What you have to do.
Once you reach the line containing "You are a computer-use agent. The" in the entries below, write out that line and each one after it down to the line containing "Click the 支払処理済", exactly and with nothing added.
START Data provided
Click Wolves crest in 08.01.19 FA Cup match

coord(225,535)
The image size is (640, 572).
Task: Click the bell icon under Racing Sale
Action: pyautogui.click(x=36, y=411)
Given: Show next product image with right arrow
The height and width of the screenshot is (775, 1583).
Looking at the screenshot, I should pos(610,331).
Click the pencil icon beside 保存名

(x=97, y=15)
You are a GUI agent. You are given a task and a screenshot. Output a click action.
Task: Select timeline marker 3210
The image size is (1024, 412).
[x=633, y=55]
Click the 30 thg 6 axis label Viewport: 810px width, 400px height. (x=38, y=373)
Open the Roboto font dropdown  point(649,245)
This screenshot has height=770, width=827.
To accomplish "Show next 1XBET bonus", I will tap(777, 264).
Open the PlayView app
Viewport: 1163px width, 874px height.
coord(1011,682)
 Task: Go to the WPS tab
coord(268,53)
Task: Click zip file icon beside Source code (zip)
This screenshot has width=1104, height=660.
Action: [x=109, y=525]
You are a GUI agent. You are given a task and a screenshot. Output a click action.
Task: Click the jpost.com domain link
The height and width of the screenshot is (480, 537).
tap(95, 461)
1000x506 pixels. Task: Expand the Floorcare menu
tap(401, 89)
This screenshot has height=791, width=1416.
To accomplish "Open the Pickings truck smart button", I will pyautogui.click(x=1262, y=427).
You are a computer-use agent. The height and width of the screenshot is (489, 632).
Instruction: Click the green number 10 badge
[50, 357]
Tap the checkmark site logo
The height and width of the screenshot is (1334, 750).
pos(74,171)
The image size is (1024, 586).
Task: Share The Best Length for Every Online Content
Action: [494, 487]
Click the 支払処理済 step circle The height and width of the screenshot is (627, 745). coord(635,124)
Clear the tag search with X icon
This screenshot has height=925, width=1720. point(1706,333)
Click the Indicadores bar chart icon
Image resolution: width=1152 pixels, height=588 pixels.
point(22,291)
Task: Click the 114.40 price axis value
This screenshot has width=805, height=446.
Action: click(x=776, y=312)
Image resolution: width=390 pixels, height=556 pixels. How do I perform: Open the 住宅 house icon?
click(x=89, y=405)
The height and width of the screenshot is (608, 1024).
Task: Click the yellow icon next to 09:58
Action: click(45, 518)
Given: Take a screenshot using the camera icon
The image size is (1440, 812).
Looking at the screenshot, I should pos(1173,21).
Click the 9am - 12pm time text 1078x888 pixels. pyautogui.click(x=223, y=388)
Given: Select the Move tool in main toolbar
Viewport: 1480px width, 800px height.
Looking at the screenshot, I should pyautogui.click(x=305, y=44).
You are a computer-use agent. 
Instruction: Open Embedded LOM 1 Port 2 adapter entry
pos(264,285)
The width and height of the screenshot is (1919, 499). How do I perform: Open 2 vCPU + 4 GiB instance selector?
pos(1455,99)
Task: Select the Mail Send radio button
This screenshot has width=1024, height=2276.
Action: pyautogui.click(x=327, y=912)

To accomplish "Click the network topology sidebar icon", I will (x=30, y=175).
END Data provided
Finished task.
You are a computer-use agent. The height and width of the screenshot is (489, 632).
Instruction: Click the green number 10 badge
[50, 357]
Tap the checkmark site logo
The height and width of the screenshot is (1334, 750).
pos(74,171)
The image size is (1024, 586).
Task: Share The Best Length for Every Online Content
Action: [494, 487]
Click the 支払処理済 step circle The height and width of the screenshot is (627, 745). coord(635,124)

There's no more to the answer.